Challenging the belief behind the action: mediation of willingness for the devoted actor
The devoted actor model demonstrates that adherence to sacred values, fusion with a group, and the perception of threat interact to predict costly actions in the name of a group and a cause, disconnected from the instrumental calculation of risk or cost. This thesis presents a theoretical and empirical investigation of the potential to impact action at the level of belief adherence. Results from a series of studies are presented across four papers, demonstrating evidence that belief rigidity can mediate action—that is, moderation of the strength with which an individual holds a value or belief can moderate willingness to fight and die in the name of the group to which it is attached. Evidence for this effect supports the conclusion that belief adherence may be a viable target in the peaceful resolution of conflict.
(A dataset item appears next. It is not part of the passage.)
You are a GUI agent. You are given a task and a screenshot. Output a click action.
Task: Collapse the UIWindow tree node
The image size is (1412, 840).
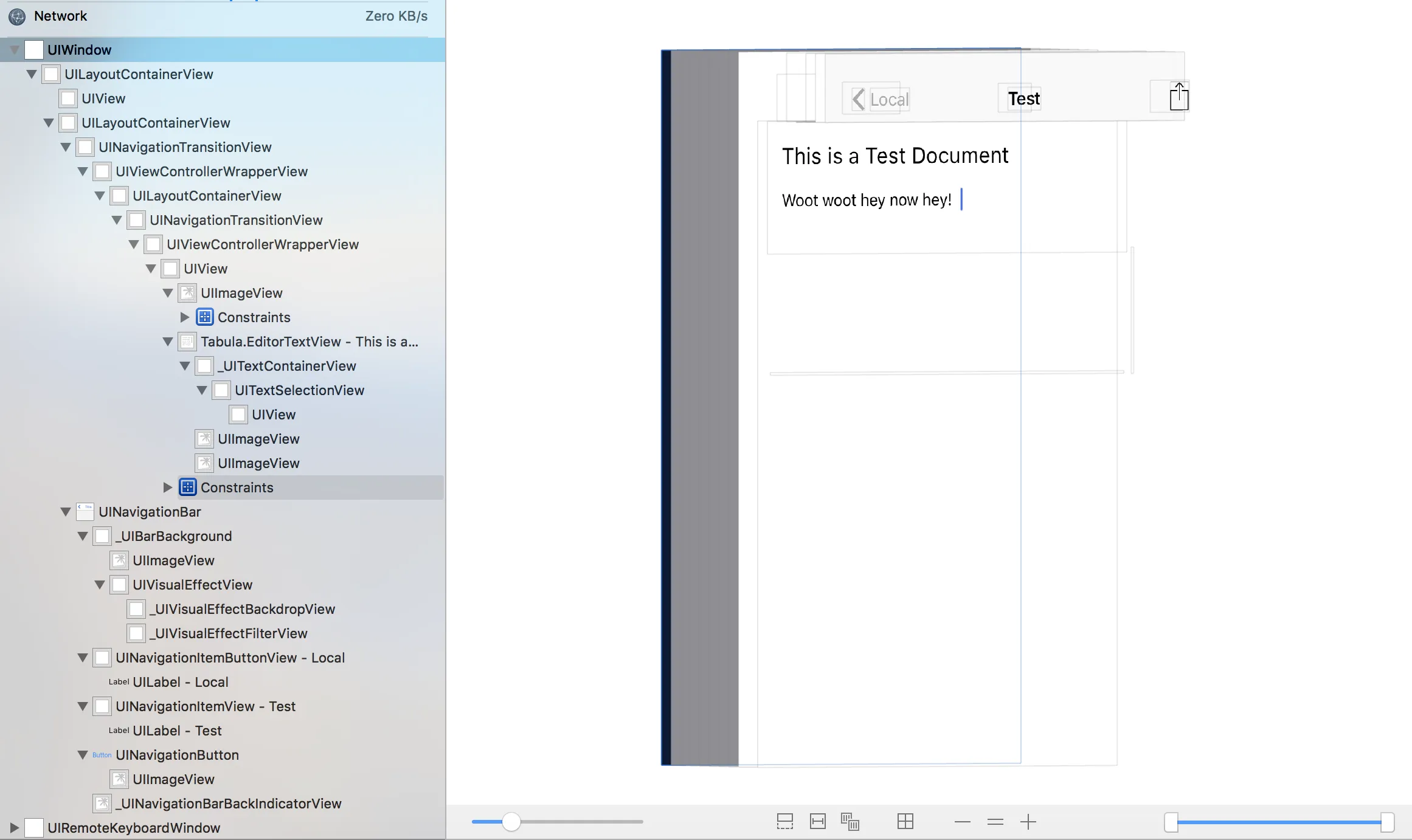click(x=15, y=50)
Paper 1 suggests that two core factors of the devoted actor model, identity fusion and perceived threat, may predict the rigidity with which an actor adheres to a value. Evidence for the hypothesised alignment between the prediction of belief rigidity and the prediction of willingness to act is supported in Paper 2. In Paper 3, fusion, sacredness, and perceived threat predict changes in the strength with which values are maintained under challenge. In a subsequent analysis, the magnitude of change in adherence predicts reported willingness to fight and die for the value. Taken together, these findings provide evidence in favour of the hypothesised mediation. However, the results present greater complexity than theorised. Rather than the absence of identity fusion and threat perception, high levels of these factors in combination, and in the absence of a perception of sacredness, may predict the greatest likelihood of successfully moderating value adherence—and therefore, the greatest likelihood of decreasing willingness to act at the level of belief. Paper 4 provides a depth of discussion regarding the implications of this finding and its place in the literature.